DOMREMY
Domremy ! Jeanne d’Arc ! Comment évoquer l’un sans murmurer l’autre ?
Berceau de Jeanne placé dans un des plus charmants sites de la vallée où serpente une Meuse encore enfant, le village de Domremy est ancien et remonte probablement à l’époque mérovingienne. De domnus : domaine, maison et remigius : Remy, Reims, Domnus Remigius, Donremei, Dompremi, ou encore Dom-Remy, est évoqué dans la fondation du prieuré de Châtenois dès 1069, par Hadwide de Namur, épouse de Gérard d’Alsace (dénommé aussi Gérard de Châtenois), qui y possédait un château où ladite princesse eut sa sépulture retrouvée en 1812. Ruiné au XIIème siècle lors des guerres du duc de Lorraine Charles IV, le village est également cité en 1235 et 1248 par Geoffroy de Bourlémont lorsqu’il donne à l’abbaye de Mureau ce qu’il possède dans les dîmes et les arages de Domremy. En 1420, il est question dans un titre de la maison forte de Domremy, château de l’Isle appartenant aux sires de Bourlémont.

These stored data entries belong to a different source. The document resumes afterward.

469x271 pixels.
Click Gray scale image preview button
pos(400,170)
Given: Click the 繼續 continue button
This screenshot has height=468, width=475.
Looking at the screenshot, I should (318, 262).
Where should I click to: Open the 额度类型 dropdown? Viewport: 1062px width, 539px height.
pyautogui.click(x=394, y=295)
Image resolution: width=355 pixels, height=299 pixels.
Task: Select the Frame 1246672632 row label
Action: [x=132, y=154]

Au XVème siècle, Domremy constituait une paroisse dont le curé figure parmi les témoins qui déposeront à l’enquête de 1456. Le village s’étendait alors au midi, à la gauche de la Meuse, vers le “ Vieux Foulon ”, attestant que le moulin et le foulon se trouvaient bien là. A cette époque, le ruisseau des Trois Fontaines partageait le village avec au sud une partie appartenant aux sires de Bourlémont, dont les serfs et hommes de main morte constituaient 35 “ conduits ” (ou foyers) soumis aux corvées et redevances prévues en 1398. Ils y possédaient aussi une maison forte dans une île formée par deux bras de Meuse, constituée d’une cour avec ouvrages de défense, d’un grand jardin entouré de profonds et larges fossés, et, d’après le testament de Jean de Bourlémont daté de 1399, d’une chapelle dédiée à Notre Dame appelée chapelle de l’île de Domremy. La partie nord du village dépendait de la châtellenie de Vaucouleurs, rattachée au domaine royal par Charles V. L’église relevait de cette partie française de Domremy, en guerre en ce premier quart de XVème. Le bétail de Greux et Domremy fut enlevé en 1425, date coïncidant avec les évènements merveilleux survenus à Domremy. “ En juillet 1428, le village et l’église furent incendiés ”, dit la veuve Estellin au procès en 1456, témoignant que “ la Jeannette allait entendre la messe au village de Greux les jours de fête ” Trop petite, la paroisse de Domremy avait été unie à celle de Greux, et desservie par un unique curé résidant semble-t-il à Greux qui est la “majeure” paroisse. L’église de Greux alors située à mi-pente vers le nord en montant “ la chalade ”, fut détruite au XVIIème siècle par les suédois, puis reconstruite à son emplacement actuel en 1733. A l’époque de Jeanne comme aujourd’hui, “Greux ne fait qu’un avec Domremy”, une avenue d’arbres reste le trait d’union entre les deux grands’rues.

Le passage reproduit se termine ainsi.